Нет, определил Жарков, так не бывает. Так не должно, по крайней мере, быть.
– Офицер? – бесновался алкаш. – Офицер! – убеждался и хохотал, захлёбывался, плевался.
– Чего тебе нужно?
Он только надеялся, что никто его не видит, стоящего посреди ночного двора и говорящего с кем-то, не пойми с кем. Подошёл ближе, так, чтобы вплотную видеть лицо. Некрасивое и большое, с густой сальной бородой… Оно почти ничем не отличалось от лица Жаркова, разве что глаза: Жарков их прятал, а те глаза смотрели долго и глубоко, до самого-самого нутра. До самого утра.
– Я угадал, да? Офицер?
– Не угадал, – ответил Жарков и, отведя руку, ударил мужика по лицу.

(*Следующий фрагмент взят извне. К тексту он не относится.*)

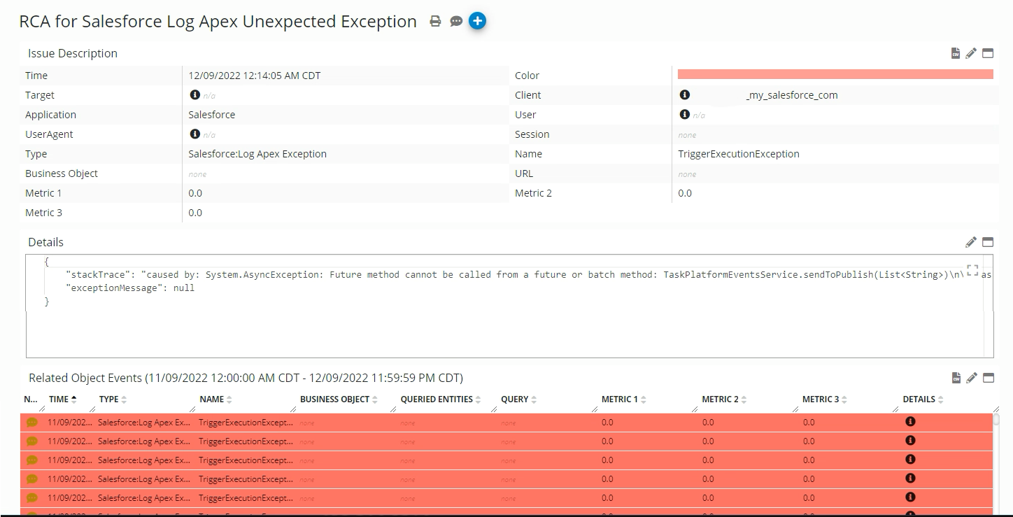
Task: Open the comments bubble next to the title
Action: (456, 21)
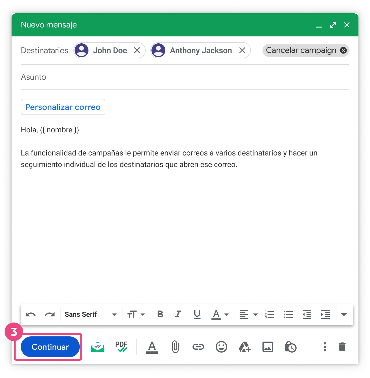Expand more formatting options arrow
The height and width of the screenshot is (378, 370).
tap(344, 314)
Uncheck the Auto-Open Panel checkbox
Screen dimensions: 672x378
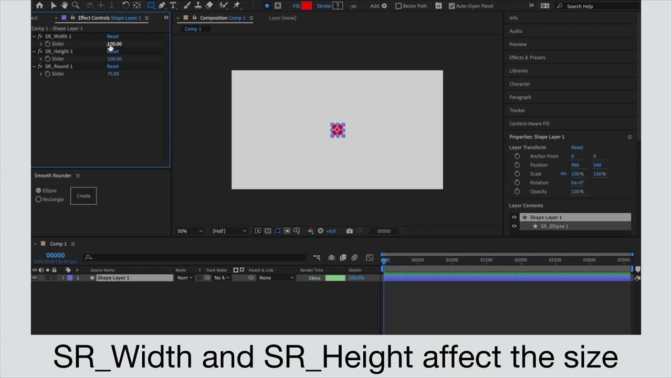click(x=452, y=6)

Тот упал, застонал, закривлялся.
– Ты чего? Ну чего же ты, начальник?
– Я тебе не начальник, – крикнул, – я тебе – никто.

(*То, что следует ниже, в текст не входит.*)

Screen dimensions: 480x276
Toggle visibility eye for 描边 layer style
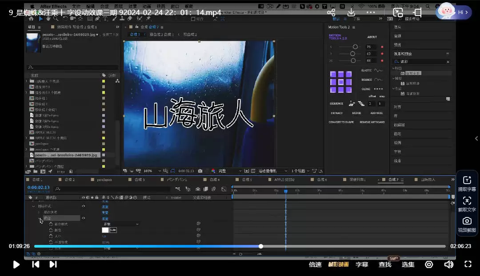83,218

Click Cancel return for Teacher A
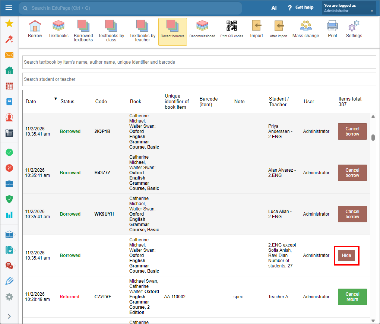pos(352,296)
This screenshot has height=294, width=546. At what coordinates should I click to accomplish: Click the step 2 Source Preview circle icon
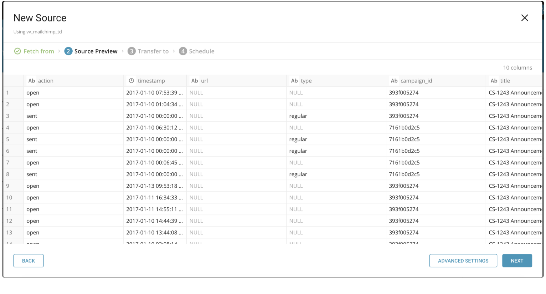click(x=68, y=51)
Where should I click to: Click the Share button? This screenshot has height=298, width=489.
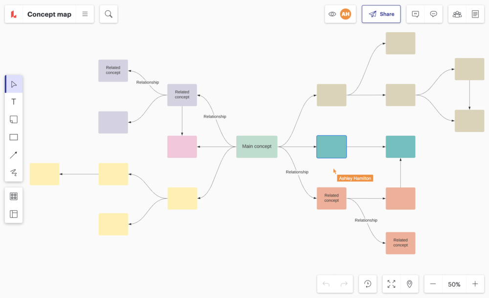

И тогда ударил опять, уже ногой, по самым рёбрам, по груди и пояснице. Первый, второй, третий, долго-долго, много-много раз.
– Ай, ау, – мычал несчастный.
Жарков не прекращал. Бей и пей, ни о чём не думай. Когда брызнула очередная кровь, и прежде просто некрасивое мужицкое лицо стало некрасивым ужасно: расплюснутой жижей со сломанным носом и перекошенным ртом, когда налилось оно и чёрным, и синим, и красным одновременно, – загорелся оконный квадратик на фасаде многоэтажки, проревел высокий женский голос, и снова зазвенело в голове.
– Прекрати, перестань!
Жарков перестал, а из подъезда выбежала хозяйка квартиры и бросилась к пьяному, избитому, родному.
– Сынок, господи. Сыночек мой миленький.
Она смотрела на Жаркова. Она хотела ударить в ответ, расцарапать, разорвать… Жарков сказал «извините» и пошёл домой.
Ворочался, не спал, простынь – и ту не стелил: ютился на диване, ждал утра. Ничего сейчас не чувствовал: ни боли, ни раскаяния. Но когда запахло рассветом, когда с улицы впорхнул острый ветер, – всё-таки вышел и поднялся на этаж выше.
– Мне нужно поговорить с ним, – сказал Жарков.
– Мне нужно, мне нужно… А мне нужно, чтобы ты ушёл, – возразила хозяйка. Она никогда прежде не тыкала ему, но теперь могла, имела право и даже была обязана общаться именно так.
– Пусти, – донёсся голос, – пусти, раз хочет.
Женщина разрешила. Гоша снял ботинки – и носок улыбнулся дыркой; всё равно прошёл. Мужик сидел на кухне и разливал водку.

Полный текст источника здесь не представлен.